What you are asked to do: In the records below, switch "Identify" to "Find" from the line with "Sue ICP case no. 11035554 (262, 933)" through the end of the records, and give back only those lines with nothing else changed and the pictures left out.
· · ·
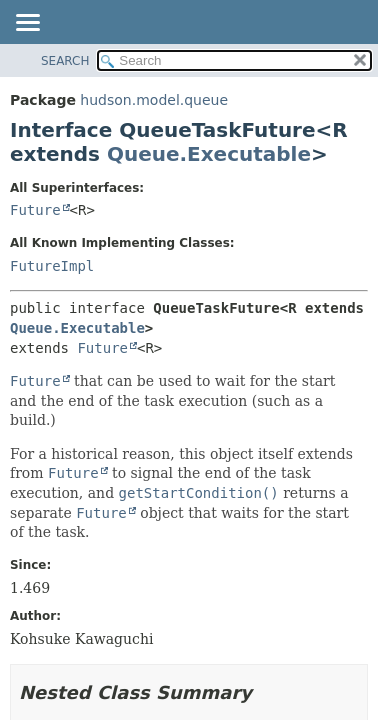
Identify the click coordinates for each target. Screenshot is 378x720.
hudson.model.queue (154, 100)
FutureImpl (52, 266)
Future (35, 210)
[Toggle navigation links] (27, 24)
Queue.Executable (209, 154)
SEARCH (65, 61)
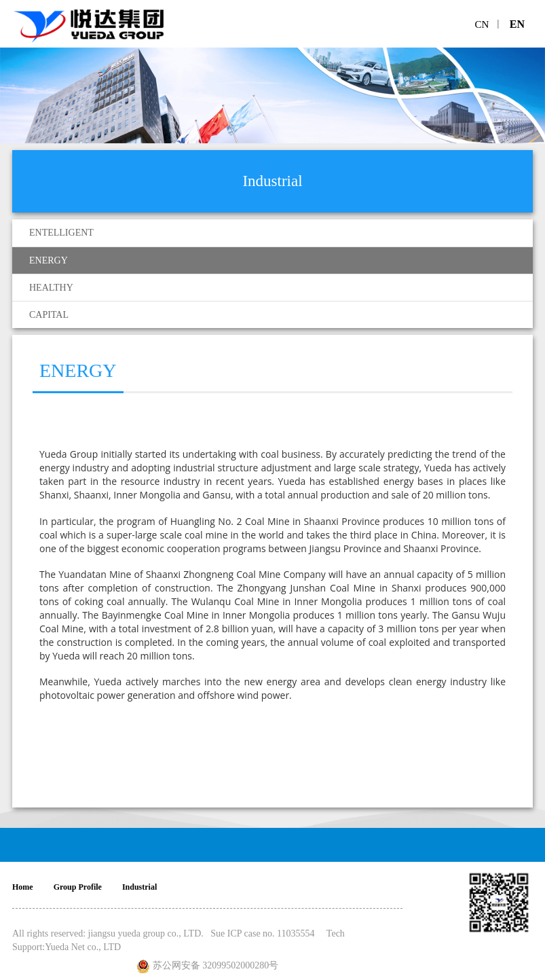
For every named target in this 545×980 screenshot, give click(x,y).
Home (22, 887)
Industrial (139, 887)
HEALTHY (51, 287)
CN (482, 24)
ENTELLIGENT (61, 232)
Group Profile (77, 887)
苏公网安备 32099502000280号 (216, 965)
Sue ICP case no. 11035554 (262, 933)
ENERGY (48, 260)
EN (517, 24)
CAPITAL (49, 314)
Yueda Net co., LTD (83, 947)
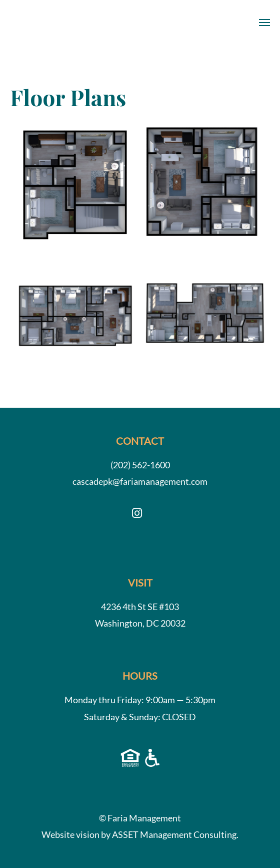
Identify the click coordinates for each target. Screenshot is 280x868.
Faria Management (144, 818)
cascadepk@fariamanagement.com (140, 481)
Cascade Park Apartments (39, 23)
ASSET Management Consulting (174, 834)
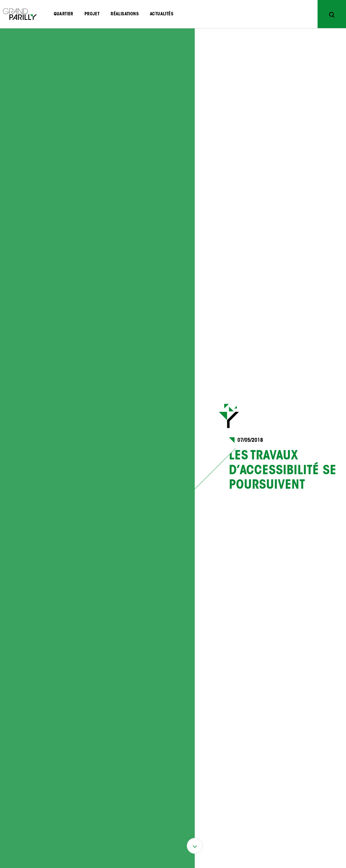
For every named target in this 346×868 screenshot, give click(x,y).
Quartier (63, 14)
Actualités (162, 14)
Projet (92, 14)
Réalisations (124, 14)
· · ·
Solution:
Sue ICP case no. 11035554 (262, 933)
ENERGY (48, 260)
EN (517, 24)
CAPITAL (49, 314)
Yueda Net co., LTD (83, 947)
Find the click coordinates for each target. Screenshot is 280x868.
Faria Management (144, 818)
cascadepk@fariamanagement.com (140, 481)
Cascade Park Apartments (39, 23)
ASSET Management Consulting (174, 834)
For every named target in this 346×868 screenshot, give click(x,y).
Quartier (63, 14)
Actualités (162, 14)
Projet (92, 14)
Réalisations (124, 14)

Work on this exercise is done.